Berlin. Nirgends in Europa ist der Strom für Haushalte so teuer wie in Deutschland. Als Hauptpreistreiber gelten Abgaben und Steuern. Seit langem wird deshalb über Reformen diskutiert. Eine schnelle Trendwende scheint aber nicht in Sicht.

Es ist kein begehrter Spitzenplatz, den Deutschland in dieser europaweiten Statistik einnimmt: Nirgendwo müssen Haushalte so viel für den Strom bezahlen wie im bevölkerungsreichsten EU-Land.

Nach Zahlen des europäischen Statistikamts Eurostat kostete die Kilowattstunde im zweiten Halbjahr 2020 in Deutschland bei einem Jahresverbrauch zwischen 2500 und 5000 Kilowattstunden 30,06 Cent. Bei einem geringeren Verbrauch fällt der Strompreis noch höher aus. Die Zahlen befeuerten am Montag die Debatte um eine nachhaltige Entlastung der Stromkosten.

Strompreis liegt im EU-Durchschnitt bei 21,34 Cent

Deutschland ist vor Dänemark Spitzenreiter beim Strompreis in Europa. Bei Deutschlands nördlichem Nachbarn schlug eine Kilowattstunde inklusive aller Abgaben und Steuern mit 28,19 Cent zu Buche. Im Durchschnitt der 27 EU-Länder kostete die Kilowattstunde den Eurostat-Zahlen zufolge 21,34 Cent.

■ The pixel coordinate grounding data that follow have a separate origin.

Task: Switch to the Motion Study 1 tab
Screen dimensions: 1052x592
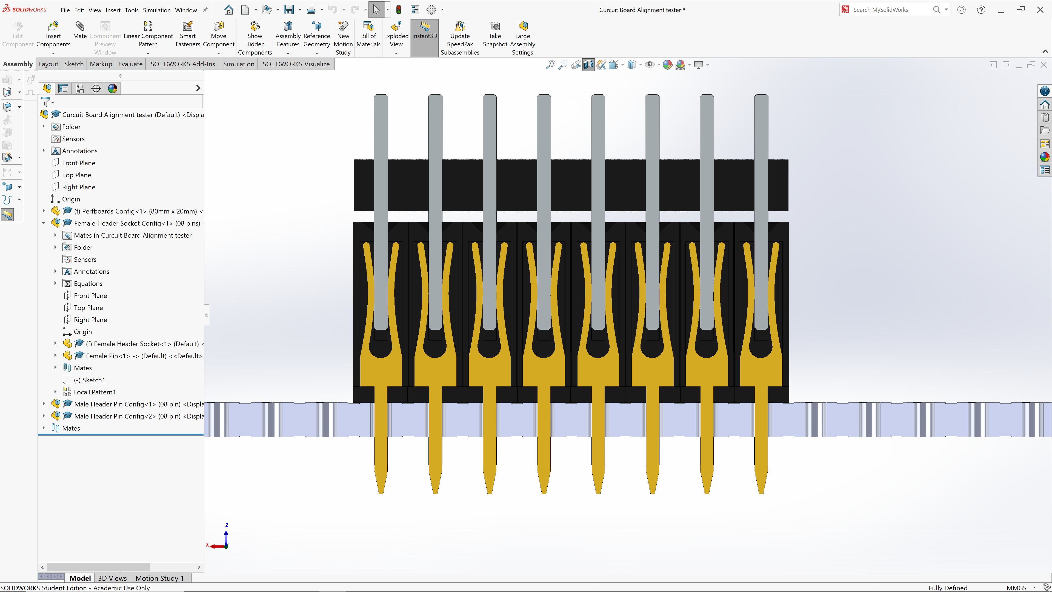Action: [159, 578]
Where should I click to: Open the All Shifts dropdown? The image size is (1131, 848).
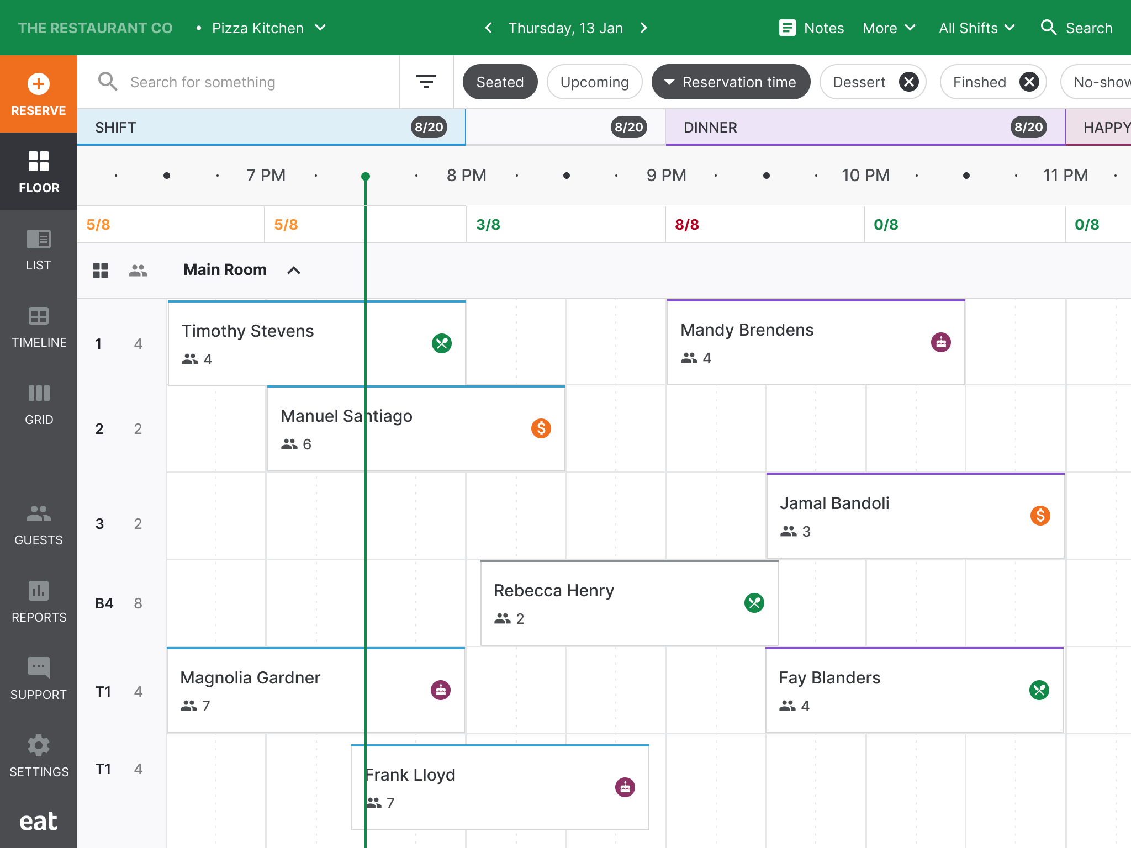pyautogui.click(x=976, y=28)
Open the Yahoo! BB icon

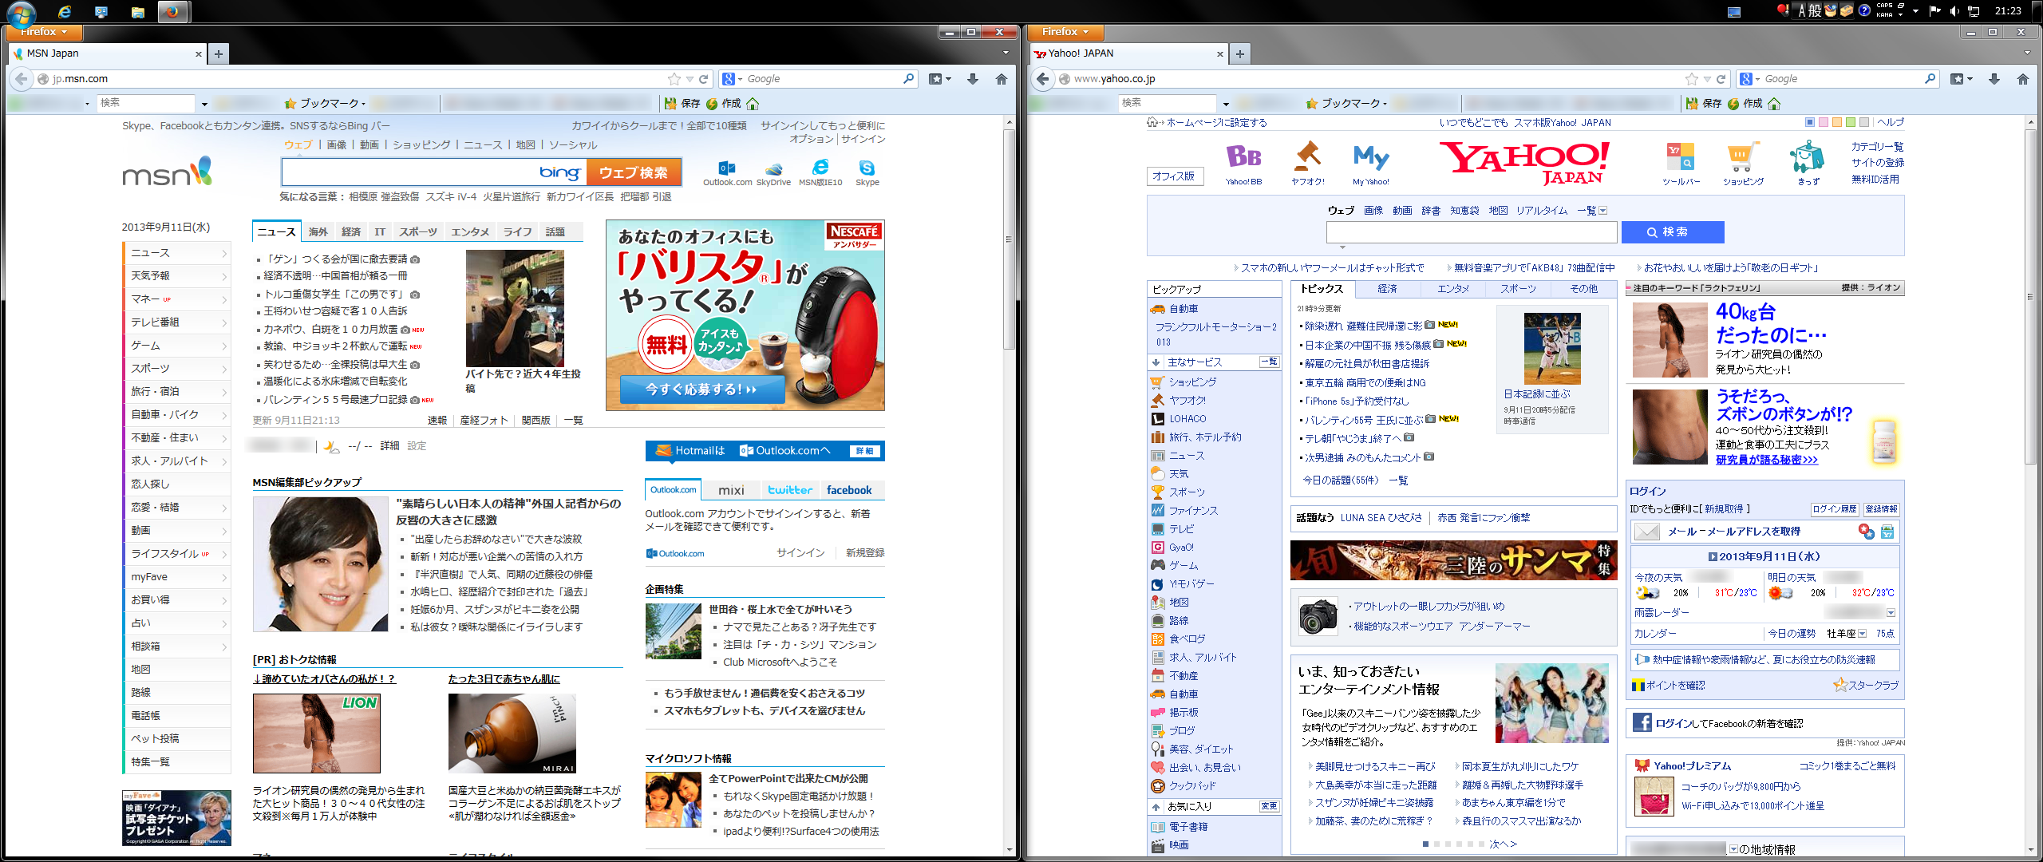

Als Hauptpreistreiber bei den Stromkosten gelten Abgaben und Steuern. Werden sie herausgerechnet, kostete die Kilowattstunde laut Eurostat in Deutschland 14,51 Cent. Das ist weniger als in Irland, Belgien und Luxemburg. Zum EU-Durchschnitt von 12,82 Cent ist der Abstand so auch geringer als beim Gesamtpreis.

Über eine Entlastung der Verbraucher wird seit langem diskutiert. Die Chefin des Energieverbands BDEW, Kerstin Andreae, forderte am Montag, die EEG-Umlage zur Förderung des Ökostroms spätestens bis 2026 schrittweise auf null zu reduzieren. "Die Steuer- und Abgabenlast auf Strom ist mit über 50 Prozent einfach zu hoch", sagte sie. Das sei ein Hemmschuh für umweltfreundliche strombasierte Anwendungen wie die Elektromobilität oder den Einsatz von Wasserstoff.

Die schwarz-rote Koalition hat sich bisher nicht auf eine grundlegende Reform zur Entlastung bei den hohen Strompreisen einigen können. Zwar soll die EEG-Umlage zur Förderung des Ökostroms nach den Jahren 2021 und 2022 auch 2023 und 2024 mit Milliardenmitteln aus dem Bundeshaushalt stabilisiert werden. Das ist eine Maßnahme, um im Gegenzug zum CO2-Preis beim Tanken und Heizen Verbraucher zu entlasten.

Abschaffung der EEG-Umlage bisher nicht in Sicht

Einen Plan zur dauerhaften Abschaffung der Umlage, die Stromkunden über die Stromrechnung bezahlen, gibt es aber nicht. Vor allem Wirtschaftsminister Peter Altmaier (CDU) will, dass die EEG-Umlage vollständig abgeschafft und die Förderung der Ökostrom-Umlagen aus Steuermitteln bezahlt wird. Das aber ist finanziell ein Riesenbatzen - und im Haushalt drohen nach den massiven Belastungen der Corona-Krise große Löcher.

In der zweiten Hälfte des vergangenen Jahres hatten die Privathaushalte in Deutschland von der befristeten Senkung der Mehrwertsteuer profitiert. Strom verbilligte sich nach Berechnungen des Statistischen Bundesamtes um 2,4 Prozent im Vergleich zu den ersten sechs Monaten des Jahres. Marktbeobachter registrieren aber Anzeichen für einen erneuten Anstieg. Im Großhandel gebe es bereits höhere Preise, sagte Thorsten Storck, Energieexperte beim Vergleichsportal Verivox. Die günstigsten Angebote für Verbraucher seien seit Jahresbeginn bereits um rund 6 Prozent teurer geworden.